Les deux constructeurs automobiles français proposeront au prochain Mondial des prototypes de voitures à essence consommant un à deux litres aux 100 kilomètres, contre trois à quatre dans le meilleur des cas aujourd'hui. /Photo d'archives/REUTERS/Vincent Kessler

PARIS (Reuters) - Les deux constructeurs automobiles français proposeront au prochain Mondial des prototypes de voitures à essence consommant un à deux litres aux 100 kilomètres, contre trois à quatre dans le meilleur des cas aujourd‘hui.

Dans le cadre du programme lancé en 2012 par le gouvernement, PSA Peugeot Citroën présentera à ce salon qui se tiendra début octobre sa technologie “Hybrid Air”, hybridation entre un moteur essence et un système à air comprimé qui permet d‘abaisser à deux litres aux 100 la consommation de carburant.

Renault dévoilera de son côté son prototype “Eolab”, un hybride essence-électrique rechargeable sans embrayage consommant seulement un litre tous les 100 kilomètres.

“Deux litres aux 100, ou 50 grammes de CO2 au kilomètre, ça correspond à la moitié de ce qui sera exigé réglementairement en 2021 par la communauté européenne”, a déclaré Guillaume Devauchelle, directeur de l‘Innovation chez Valeo et responsable de la recherche au comité technique de la Plateforme de la filière automobile (PFA).

“C‘est un objectif vraiment difficile à atteindre et qui, quelque part, nous place cinq ans en avance par rapport à l‘état de l‘art.”
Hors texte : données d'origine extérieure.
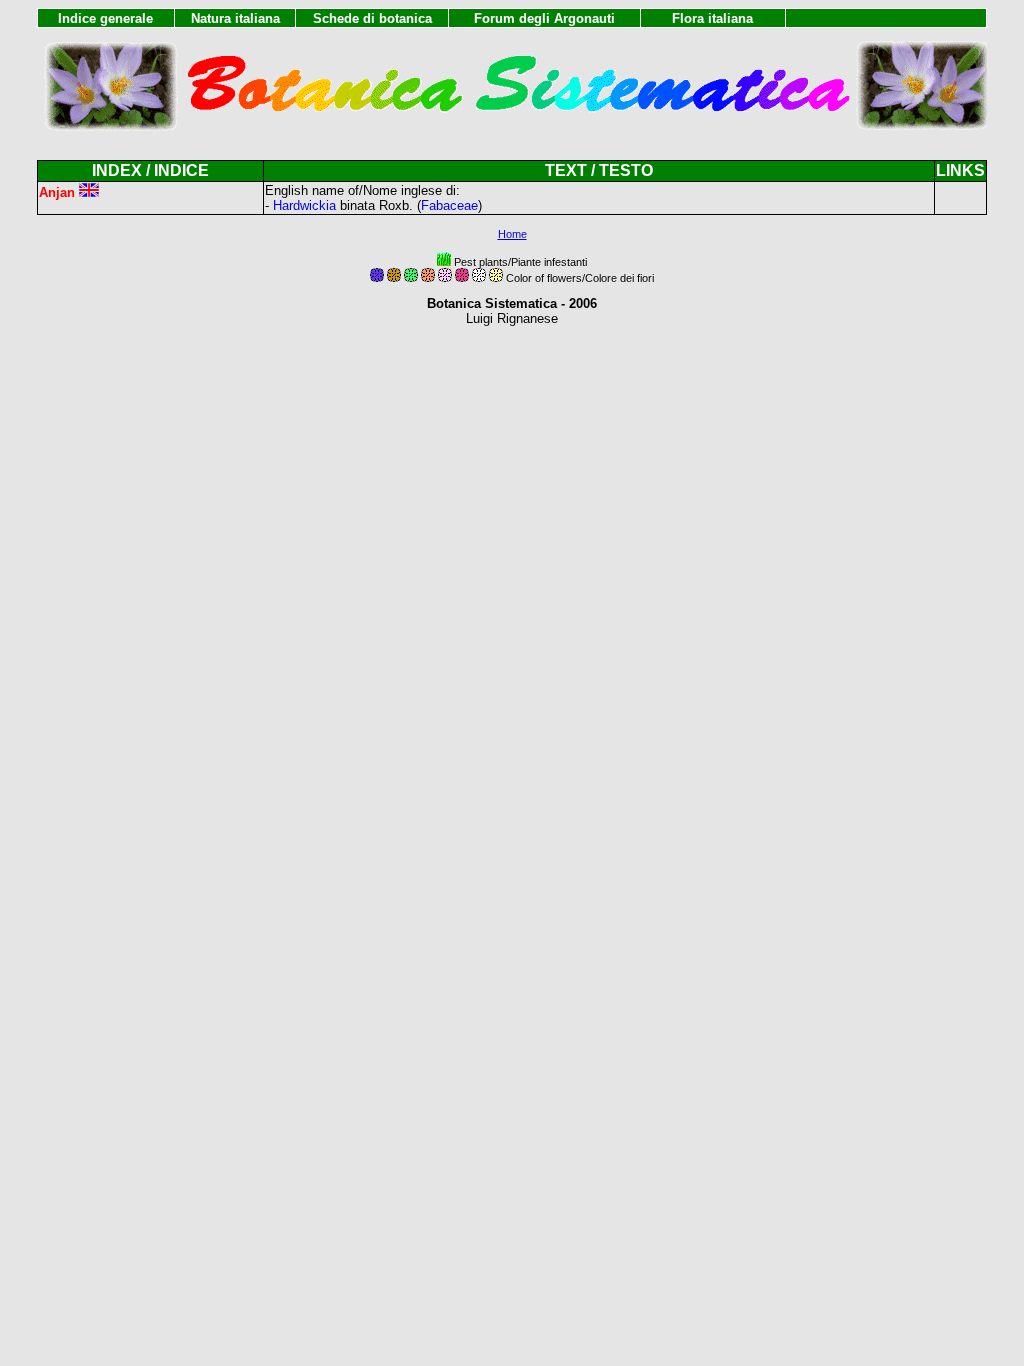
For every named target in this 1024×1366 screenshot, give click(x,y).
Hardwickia (304, 205)
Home (512, 234)
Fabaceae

Au sein de la PFA, tous les grands acteurs français de la filière ont apporté leur touche personnelle au projet : Michelin propose des pneus plus étroits pour limiter la résistance au roulement, Faurecia et Plastic Omnium ont travaillé sur l‘allègement des véhicules tandis que Valeo a élargi les fonctions de son stop & start, premier stade le l‘hybridation d‘une voiture.

Pour répondre aux normes d‘émissions de plus en plus sévères et réduire toujours plus la consommation, l‘industrie automobile a développé la plus large palette de technologies de motorisation de son histoire. Mais personne ne sait encore laquelle s‘imposera durablement, du thermique classique à cylindrée réduite à l‘électrique pur, en passant par toutes les solutions hybrides plus ou moins poussées.

Les constructeurs du monde entier y consacrent une grande partie de leur effort de recherche, mais contrairement aux Allemands qui misent sur des technologies de pointe parfois onéreuses, la France a fixé comme ambition au programme que le véhicule reste économique. La voiture à deux litres devra être vendue à l‘horizon 2020 au prix d‘une citadine diesel, soit environ 15.000 euros.

Sans attendre, Renault devrait inclure de l‘hybride rechargeable dans sa gamme à partir de 2018. Quant à PSA, qui maintenant regarde aussi cette technologie après avoir beaucoup misé sur l‘hybride diesel, plus cher, il n‘a toujours pas trouvé de partenaire pour industrialiser son hybride à air comprimé.

“Hybrid Air est aujourd‘hui mature, mais les conditions économiques qui en assurent la rentabilité ne sont pas réunies”, a déclaré Gilles Le Borgne, directeur de la R&D du groupe PSA, au cours de la conférence de presse. “Donc, nous attendons avant d‘en commencer l‘industrialisation.”